$\mathbb{Z}_p^{\mathbb{N}}$-extension and formal Drinfeld module

From the notation of the paper, $A = \mathbb{F}[\theta]$ and $F = \mathbb{F}(\theta)$, for a finite field $\mathbb{F}$ and a variable $\theta$. They let $\Phi : A \to A\{\tau\}$ be the Carlitz module defined via $\Phi_{\theta} = \theta + \tau$ and extended uniquely so that $\Phi$ is an $\mathbb{F}$-algebra homomorphism.

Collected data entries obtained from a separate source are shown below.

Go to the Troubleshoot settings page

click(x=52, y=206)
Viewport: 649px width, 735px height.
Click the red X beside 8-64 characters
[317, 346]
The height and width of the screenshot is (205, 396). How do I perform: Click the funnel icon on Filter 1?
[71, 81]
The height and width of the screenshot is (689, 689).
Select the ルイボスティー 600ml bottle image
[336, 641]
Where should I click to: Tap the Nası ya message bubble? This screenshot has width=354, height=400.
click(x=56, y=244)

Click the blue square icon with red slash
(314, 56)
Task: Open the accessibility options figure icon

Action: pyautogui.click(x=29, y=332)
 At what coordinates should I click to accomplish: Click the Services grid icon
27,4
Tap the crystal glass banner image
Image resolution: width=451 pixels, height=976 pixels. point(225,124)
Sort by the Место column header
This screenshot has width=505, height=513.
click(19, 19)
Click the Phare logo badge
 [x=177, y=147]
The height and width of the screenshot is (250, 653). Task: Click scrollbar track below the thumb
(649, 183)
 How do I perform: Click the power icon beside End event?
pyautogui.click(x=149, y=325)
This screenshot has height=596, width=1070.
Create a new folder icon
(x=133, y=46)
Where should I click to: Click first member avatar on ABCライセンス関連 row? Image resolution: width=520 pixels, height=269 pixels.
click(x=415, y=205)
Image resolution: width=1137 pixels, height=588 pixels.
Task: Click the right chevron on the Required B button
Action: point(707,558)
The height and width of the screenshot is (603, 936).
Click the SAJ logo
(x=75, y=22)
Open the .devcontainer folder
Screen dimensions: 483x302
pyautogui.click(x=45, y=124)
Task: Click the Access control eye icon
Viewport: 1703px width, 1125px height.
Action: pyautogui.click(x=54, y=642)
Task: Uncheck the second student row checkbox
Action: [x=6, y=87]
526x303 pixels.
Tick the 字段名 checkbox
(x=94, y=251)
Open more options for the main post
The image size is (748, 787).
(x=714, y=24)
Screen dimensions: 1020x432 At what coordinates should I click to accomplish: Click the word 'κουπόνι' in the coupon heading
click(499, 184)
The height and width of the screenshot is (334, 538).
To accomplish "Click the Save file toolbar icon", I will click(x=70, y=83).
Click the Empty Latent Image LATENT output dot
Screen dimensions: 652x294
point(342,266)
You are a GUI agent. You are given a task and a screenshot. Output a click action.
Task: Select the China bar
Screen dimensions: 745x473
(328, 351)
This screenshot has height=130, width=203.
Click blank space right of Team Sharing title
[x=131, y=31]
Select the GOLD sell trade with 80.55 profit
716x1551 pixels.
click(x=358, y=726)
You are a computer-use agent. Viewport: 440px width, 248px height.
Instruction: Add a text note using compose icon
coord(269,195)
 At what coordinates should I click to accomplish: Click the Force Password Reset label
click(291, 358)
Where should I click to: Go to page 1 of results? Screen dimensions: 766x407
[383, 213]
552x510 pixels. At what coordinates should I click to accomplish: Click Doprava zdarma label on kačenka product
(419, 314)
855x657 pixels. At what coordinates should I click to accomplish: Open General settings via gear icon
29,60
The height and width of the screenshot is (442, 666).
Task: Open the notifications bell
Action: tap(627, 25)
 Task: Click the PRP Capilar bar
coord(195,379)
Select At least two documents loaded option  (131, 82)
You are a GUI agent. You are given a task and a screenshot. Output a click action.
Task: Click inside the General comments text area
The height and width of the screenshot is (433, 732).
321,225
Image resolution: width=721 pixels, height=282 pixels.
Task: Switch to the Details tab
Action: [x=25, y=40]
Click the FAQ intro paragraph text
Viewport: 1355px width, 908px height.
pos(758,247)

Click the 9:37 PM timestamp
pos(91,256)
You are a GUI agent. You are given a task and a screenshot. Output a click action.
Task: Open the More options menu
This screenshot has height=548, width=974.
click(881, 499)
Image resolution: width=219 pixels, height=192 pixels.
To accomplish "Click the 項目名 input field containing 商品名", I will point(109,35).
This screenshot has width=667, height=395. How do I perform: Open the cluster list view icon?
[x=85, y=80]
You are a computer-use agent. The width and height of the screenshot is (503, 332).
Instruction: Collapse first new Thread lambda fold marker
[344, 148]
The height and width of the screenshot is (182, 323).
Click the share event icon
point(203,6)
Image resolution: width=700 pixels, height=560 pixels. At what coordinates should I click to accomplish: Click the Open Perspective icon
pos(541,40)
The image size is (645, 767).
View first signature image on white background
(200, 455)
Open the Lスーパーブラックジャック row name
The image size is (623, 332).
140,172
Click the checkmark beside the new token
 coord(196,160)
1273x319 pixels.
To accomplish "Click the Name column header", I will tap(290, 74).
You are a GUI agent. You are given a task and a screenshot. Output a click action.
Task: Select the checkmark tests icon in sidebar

Take $\mathfrak{p}$ to be a maximal ideal of $A$, and let $\pi_{\mathfrak{p}} \in A$ be a monic generator of $\mathfrak{p}$. For $n \geq 0$, let $F_n = F(\Phi[\mathfrak{p}^{n+1}])$, where $$\Phi[\mathfrak{p}^{n+1}] = \Phi[\pi_{\mathfrak{p}}^{n+1}] = \{ x \in \overline{F} : \Phi_{\pi_{\mathfrak{p}}^{n+1}} = 0 \}$$ is the $\mathfrak{p}^{n+1}$-torsion of the Carlitz module, which is isomorphic to $A/\mathfrak{p}^{n+1}$ as an $A$-module. There is an old result of Carlitz that says that there is a group isomorphism $\kappa : \mathrm{Gal}(F_n/F) \stackrel{\sim}{\to} (A/\mathfrak{p}^{n+1})^{\times}$ such that for $\varepsilon \in \Phi[\mathfrak{p}^{n+1}]$ and $\sigma \in \mathrm{Gal}(F_n/F)$, $$\sigma(\varepsilon) = \Phi_{\kappa(\sigma)}(\varepsilon). \tag{1}$$ Strictly speaking $\kappa(\sigma)$ is not an element of $A$, but we can take $\Phi_{\kappa(\sigma)} \in A\{ \tau\}$ for any lift of $\kappa(\sigma)$ in $A$ modulo $\mathfrak{p}^{n+1}$, and it is independent of the choice of lift. For more details one can read section 7.1 of Drinfeld modules by Papikian.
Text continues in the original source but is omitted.